17 Or, tel serait le cas de la première condamnation, dès lors que QS aurait été définitivement condamné à une peine privative de liberté d’un an et six mois en Roumanie et que, sur la base des informations recueillies au moyen des instruments d’entraide judiciaire, il serait établi que l’acte constitutif de la première infraction constitue également une infraction au titre du NK.

18 La juridiction de renvoi constate, en outre, que, en l’occurrence, toutes les conditions prévues à l’article 68, paragraphe 1, du NK aux fins de l’exécution effective de la première condamnation seraient réunies. En effet, avant la fin de la période de mise à l’épreuve prévue dans le cadre de cette condamnation, QS aurait commis une autre infraction intentionnelle pour laquelle il aurait été condamné à une peine privative de liberté.

19 Ainsi, cette juridiction considère qu’elle est tenue de prendre en compte la première condamnation et d’ordonner son exécution effective, en vertu des dispositions combinées de l’article 8, paragraphe 2, et de l’article 68, paragraphe 1, du NK. Selon ladite juridiction, se poserait toutefois la question de savoir si l’article 3, paragraphe 3, de la décision-cadre 2008/675 s’oppose à une telle prise en compte.

20 La juridiction de renvoi soutient que cette disposition, telle qu’interprétée par la Cour, notamment dans l’arrêt du 21 septembre 2017, Beshkov (C‑171/16, EU:C:2017:710), exige de ne pas réexaminer une décision relative à l’exécution d’une condamnation antérieure. Cependant, elle estime que la présente affaire se distingue de celle ayant donné lieu à cet arrêt, en ce que l’éventuelle modification des modalités d’exécution de la première condamnation ne résulterait pas d’une décision
discrétionnaire de cette juridiction, mais découlerait d’une obligation légale prévue à l’article 68, paragraphe 1, du NK.

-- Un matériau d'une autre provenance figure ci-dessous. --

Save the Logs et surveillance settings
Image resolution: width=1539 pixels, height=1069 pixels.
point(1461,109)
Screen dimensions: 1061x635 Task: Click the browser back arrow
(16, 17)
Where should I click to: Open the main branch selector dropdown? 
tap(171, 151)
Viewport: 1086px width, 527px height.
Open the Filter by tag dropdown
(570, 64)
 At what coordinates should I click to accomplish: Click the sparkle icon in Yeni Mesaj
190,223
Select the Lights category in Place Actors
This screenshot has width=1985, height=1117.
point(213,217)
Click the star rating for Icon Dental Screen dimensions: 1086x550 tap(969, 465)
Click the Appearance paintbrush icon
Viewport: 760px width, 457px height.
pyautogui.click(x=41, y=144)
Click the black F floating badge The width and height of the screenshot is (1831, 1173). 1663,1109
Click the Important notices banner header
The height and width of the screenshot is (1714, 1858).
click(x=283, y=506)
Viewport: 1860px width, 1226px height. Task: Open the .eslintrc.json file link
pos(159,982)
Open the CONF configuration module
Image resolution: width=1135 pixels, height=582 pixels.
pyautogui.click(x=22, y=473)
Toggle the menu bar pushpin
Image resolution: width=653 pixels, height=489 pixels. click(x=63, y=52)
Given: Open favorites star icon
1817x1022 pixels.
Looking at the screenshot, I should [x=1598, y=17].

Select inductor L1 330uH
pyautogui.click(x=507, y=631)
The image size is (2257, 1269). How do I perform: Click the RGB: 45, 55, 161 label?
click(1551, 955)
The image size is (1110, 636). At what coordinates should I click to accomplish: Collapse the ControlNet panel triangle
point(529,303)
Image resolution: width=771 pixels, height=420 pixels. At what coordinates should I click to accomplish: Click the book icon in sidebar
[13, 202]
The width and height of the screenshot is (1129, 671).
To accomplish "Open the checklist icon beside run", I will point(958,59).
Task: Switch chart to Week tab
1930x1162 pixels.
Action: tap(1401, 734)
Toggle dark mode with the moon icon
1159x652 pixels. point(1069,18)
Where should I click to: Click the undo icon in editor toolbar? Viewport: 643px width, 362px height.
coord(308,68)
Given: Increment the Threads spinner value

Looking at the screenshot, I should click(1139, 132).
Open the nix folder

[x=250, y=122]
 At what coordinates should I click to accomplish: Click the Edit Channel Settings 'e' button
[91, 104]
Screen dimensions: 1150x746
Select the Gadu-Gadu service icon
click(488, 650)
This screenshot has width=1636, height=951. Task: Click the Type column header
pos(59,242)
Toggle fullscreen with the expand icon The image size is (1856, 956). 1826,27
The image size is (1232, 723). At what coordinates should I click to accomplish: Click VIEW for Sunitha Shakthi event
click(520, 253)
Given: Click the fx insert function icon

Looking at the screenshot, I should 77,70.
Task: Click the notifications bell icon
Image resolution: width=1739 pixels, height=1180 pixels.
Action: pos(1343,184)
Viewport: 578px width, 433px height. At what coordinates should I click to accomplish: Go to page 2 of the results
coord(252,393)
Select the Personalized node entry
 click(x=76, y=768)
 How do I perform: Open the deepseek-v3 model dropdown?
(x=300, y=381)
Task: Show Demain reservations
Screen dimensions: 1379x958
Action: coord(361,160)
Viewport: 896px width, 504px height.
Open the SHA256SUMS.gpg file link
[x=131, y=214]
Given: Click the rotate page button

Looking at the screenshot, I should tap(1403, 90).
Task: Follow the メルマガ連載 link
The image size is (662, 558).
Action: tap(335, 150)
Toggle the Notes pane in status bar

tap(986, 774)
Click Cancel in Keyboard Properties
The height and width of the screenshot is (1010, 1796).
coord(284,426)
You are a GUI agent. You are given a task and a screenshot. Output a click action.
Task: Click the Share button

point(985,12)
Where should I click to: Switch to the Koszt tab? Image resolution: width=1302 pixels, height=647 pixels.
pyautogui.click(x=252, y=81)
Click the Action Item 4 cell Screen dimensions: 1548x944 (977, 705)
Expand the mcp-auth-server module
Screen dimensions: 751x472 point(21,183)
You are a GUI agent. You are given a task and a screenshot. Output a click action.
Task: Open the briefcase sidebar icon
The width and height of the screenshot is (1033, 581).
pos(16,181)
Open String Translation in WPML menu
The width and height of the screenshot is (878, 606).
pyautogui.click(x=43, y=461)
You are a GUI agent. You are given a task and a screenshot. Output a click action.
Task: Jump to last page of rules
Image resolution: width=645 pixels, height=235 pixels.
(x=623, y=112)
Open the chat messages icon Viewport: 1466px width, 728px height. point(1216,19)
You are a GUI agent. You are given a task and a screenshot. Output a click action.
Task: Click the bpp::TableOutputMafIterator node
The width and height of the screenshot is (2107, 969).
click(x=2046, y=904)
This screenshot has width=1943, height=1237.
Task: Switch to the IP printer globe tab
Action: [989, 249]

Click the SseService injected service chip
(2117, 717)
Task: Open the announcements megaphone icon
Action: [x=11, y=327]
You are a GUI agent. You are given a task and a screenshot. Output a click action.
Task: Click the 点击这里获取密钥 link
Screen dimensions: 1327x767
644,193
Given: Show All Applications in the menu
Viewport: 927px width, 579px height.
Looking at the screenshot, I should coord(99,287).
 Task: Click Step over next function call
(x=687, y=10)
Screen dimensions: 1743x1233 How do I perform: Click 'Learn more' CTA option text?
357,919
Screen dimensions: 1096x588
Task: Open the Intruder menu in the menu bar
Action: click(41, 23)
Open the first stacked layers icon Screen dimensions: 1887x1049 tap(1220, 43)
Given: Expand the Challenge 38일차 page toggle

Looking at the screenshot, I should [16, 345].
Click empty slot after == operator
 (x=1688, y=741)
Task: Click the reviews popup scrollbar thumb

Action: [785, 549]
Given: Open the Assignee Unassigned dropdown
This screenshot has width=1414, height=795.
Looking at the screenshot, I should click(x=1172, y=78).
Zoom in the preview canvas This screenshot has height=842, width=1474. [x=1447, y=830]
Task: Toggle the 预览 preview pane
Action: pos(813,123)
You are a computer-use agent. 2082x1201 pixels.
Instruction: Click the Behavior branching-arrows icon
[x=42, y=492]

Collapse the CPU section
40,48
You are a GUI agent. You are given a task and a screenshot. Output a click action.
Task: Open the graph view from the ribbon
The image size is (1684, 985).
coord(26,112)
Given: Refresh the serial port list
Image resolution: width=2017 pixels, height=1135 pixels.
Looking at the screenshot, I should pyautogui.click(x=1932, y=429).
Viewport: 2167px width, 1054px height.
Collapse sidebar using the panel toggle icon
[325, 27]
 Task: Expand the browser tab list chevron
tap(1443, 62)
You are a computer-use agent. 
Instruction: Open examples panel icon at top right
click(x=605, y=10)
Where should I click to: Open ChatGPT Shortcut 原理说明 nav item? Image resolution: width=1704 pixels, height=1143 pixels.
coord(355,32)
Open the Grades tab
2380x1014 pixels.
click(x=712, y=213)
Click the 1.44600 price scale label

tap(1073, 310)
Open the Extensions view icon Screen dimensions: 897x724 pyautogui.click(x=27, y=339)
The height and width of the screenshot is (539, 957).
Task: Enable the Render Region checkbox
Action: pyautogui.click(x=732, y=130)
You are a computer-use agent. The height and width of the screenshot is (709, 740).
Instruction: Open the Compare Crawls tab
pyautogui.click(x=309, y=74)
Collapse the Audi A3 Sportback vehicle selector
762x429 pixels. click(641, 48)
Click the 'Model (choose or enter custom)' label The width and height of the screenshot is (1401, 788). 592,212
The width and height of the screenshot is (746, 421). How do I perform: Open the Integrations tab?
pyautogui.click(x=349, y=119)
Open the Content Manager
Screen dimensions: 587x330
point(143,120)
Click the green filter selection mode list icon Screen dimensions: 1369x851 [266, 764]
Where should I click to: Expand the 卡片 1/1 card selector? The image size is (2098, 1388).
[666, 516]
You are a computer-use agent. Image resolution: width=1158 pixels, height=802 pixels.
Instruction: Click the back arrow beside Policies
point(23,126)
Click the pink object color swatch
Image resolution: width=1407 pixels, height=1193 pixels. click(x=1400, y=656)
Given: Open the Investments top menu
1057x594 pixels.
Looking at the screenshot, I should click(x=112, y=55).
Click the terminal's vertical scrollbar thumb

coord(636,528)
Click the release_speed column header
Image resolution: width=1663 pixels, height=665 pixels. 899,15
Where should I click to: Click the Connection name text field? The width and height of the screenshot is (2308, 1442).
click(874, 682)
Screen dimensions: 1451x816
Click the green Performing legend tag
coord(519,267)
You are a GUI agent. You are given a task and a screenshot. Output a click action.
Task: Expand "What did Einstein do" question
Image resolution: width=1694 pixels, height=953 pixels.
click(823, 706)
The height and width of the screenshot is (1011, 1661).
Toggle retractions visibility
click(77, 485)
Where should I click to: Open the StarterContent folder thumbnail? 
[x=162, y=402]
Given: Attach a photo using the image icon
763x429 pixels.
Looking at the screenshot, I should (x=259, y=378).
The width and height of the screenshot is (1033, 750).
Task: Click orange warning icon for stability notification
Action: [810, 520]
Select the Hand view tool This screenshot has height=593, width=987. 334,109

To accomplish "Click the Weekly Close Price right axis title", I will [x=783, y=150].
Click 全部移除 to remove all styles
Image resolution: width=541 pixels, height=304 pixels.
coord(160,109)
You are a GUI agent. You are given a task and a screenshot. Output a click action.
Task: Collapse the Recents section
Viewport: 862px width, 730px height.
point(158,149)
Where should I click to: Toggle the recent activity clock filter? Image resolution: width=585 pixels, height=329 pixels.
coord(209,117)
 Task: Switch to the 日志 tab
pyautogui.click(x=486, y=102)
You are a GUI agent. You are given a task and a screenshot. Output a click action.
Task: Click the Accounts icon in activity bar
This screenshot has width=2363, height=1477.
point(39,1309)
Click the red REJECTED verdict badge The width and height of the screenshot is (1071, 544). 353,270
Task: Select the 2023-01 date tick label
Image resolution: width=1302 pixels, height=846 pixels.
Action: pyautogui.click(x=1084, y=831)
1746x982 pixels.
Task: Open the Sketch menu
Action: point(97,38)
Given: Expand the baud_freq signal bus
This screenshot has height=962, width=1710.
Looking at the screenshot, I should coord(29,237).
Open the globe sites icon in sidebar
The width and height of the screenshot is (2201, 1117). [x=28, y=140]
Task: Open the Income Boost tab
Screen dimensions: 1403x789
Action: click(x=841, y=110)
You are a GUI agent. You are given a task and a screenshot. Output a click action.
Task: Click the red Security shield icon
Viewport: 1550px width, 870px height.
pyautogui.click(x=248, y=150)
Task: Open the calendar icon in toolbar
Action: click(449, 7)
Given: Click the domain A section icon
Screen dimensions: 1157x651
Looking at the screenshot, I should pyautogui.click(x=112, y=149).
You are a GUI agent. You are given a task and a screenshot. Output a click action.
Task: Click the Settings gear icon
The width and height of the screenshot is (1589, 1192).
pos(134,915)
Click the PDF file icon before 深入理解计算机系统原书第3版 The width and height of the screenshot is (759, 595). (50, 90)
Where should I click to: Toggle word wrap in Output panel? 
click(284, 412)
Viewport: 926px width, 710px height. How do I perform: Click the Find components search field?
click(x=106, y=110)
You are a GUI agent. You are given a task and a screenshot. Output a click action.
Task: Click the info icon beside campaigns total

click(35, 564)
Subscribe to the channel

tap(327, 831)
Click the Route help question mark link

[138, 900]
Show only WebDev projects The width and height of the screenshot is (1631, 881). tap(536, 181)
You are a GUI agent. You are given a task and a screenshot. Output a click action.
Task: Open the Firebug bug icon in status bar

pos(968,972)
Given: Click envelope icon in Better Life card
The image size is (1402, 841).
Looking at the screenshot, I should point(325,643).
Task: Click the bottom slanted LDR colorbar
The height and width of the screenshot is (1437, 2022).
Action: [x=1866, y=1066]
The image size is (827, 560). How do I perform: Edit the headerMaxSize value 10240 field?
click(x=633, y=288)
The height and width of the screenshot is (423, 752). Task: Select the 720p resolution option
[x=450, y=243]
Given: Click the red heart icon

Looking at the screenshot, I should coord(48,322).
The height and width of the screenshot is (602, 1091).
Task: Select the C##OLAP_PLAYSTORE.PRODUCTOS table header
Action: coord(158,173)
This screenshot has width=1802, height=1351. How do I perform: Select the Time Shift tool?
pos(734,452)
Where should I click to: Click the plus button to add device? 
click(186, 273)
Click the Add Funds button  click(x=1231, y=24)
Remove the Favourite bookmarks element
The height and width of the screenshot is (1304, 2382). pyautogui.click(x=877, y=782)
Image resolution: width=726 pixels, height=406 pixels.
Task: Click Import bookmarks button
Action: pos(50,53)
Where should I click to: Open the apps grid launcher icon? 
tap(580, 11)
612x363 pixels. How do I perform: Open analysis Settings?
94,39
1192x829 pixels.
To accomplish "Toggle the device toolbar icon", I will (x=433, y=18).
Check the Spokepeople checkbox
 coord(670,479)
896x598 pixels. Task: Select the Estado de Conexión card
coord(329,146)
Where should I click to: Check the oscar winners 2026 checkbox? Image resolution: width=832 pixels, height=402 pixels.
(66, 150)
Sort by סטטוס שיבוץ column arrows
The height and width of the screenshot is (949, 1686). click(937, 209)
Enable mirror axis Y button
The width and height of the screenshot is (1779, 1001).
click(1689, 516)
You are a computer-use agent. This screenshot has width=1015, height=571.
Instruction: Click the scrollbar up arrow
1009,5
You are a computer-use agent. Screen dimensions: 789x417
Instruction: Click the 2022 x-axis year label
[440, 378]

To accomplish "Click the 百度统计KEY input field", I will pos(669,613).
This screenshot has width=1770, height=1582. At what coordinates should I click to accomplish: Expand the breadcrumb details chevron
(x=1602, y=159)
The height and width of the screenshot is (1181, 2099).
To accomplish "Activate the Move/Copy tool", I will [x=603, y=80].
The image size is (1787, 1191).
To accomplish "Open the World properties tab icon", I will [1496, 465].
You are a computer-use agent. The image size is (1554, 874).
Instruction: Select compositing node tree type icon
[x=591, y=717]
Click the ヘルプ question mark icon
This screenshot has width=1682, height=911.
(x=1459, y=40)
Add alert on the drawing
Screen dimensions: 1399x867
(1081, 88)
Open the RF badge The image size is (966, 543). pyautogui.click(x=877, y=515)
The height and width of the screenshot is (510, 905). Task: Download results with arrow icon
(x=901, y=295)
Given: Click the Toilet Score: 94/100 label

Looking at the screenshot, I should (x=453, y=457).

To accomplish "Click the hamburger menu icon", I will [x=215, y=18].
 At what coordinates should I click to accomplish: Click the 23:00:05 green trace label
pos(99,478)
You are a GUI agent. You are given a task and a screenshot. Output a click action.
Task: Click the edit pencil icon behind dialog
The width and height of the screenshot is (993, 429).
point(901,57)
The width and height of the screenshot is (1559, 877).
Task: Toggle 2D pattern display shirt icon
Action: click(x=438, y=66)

21 C’est dans ces conditions que le Rayonen sad Nesebar (tribunal d’arrondissement de Nesebar) a décidé de surseoir à statuer et de poser à la Cour la question préjudicielle suivante :

« L’article 3, paragraphe 3, de la décision-cadre [2008/675] doit-il être interprété en ce sens qu’il s’oppose à une réglementation nationale, telle que [celle résultant d]es dispositions combinées de l’article 68, paragraphe 1, et de l’article 8, paragraphe 2, du [NK], qui prévoit que le tribunal national saisi d’une demande d’exécution de la peine infligée dans le cadre d’une condamnation antérieure prononcée par une juridiction d’un autre État membre, peut modifier à cette fin les modalités
d’exécution de cette dernière peine en ordonnant son exécution effective ? »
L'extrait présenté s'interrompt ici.